Assay Central prediction workflows assign a probability-like score[71,72] and applicability domain (which assesses the portion of fragments overlapping with the training set molecules) to the input compounds according to a user-specified model. Compounds presented in the training set (including tautomers) were removed from the output. Predictions were performed on compounds that were scored with the Assay Central EBOV models. Compounds of interest, whether scoring as active or inactive, were then selected for in vitro testing.

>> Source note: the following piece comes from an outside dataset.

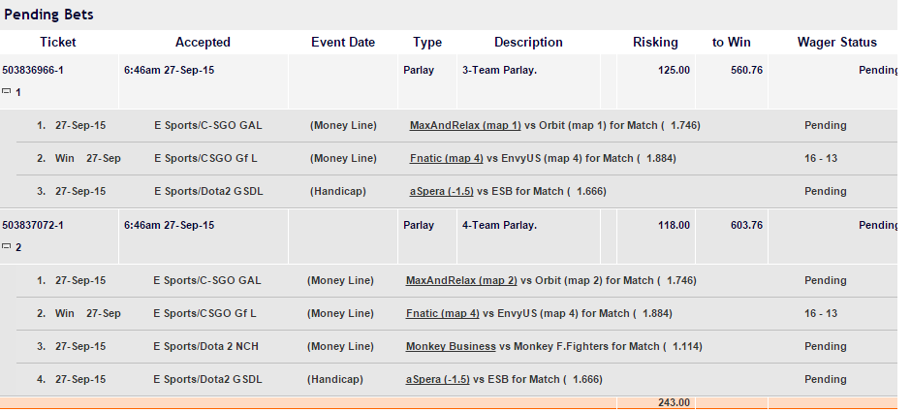Viewport: 911px width, 412px height.
Task: Open aSpera (-1.5) link in 3-Team Parlay
Action: pos(442,192)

Recombinant, infectious EBOV encoding GFP was used for testing efficacy of compounds and was originally provided by Dr Heinz Feldmann, Rocky Mountain Laboratories. The strain that was used has the GFP gene inserted between the VP30 and VP24 genes. All viral infections were done in the BSL-4 lab at Texas Biomedical Research Institute. Briefly, 4000 HeLa cells per well were grown overnight in 384-well tissue culture plates, the volume of culture medium was 25 μL. On the day of assay, test compounds were diluted to 1 mM concentration in complete medium, mixed in equal volume to medium overlaying the cells, and then serially diluted a total of 12 times in triplicate. Treated cells were then incubated at 37 °C in a humidified CO2 incubator for 1 h. Final concentrations of 250, 125, 62.5, 31.25, 15.62, 7.81, 3.9, 1.9, 0.97, 0.48, 0.24, and 0.12 μM were achieved upon addition of 25 μL of infection mix containing Ebola-GFP virus, Bafilomycin at a final concentration of 10 nM was used as a positive control drug. Infections were done to achieve a MOI of 0.05–0.15. The virus-challenged cells were incubated for 24 h. Post-infection for 24 h, cells were fixed and inactivated by immersing the plates in formalin for 24 h at 4 °C. Plates were washed 3× with PBS. EBOV-infected cells were stained for nuclei using Hoechst at 1:50 000 dilution, and plates were imaged. Nuclei (blue) and infected cells (green) were counted using the CellProfiler software. Total number of nuclei (blue) was used as a proxy for cell numbers, and a loss of cell number was assumed to reflect cytotoxicity. Concentrations in which total cell numbers were 20% less than the control were rejected from analysis.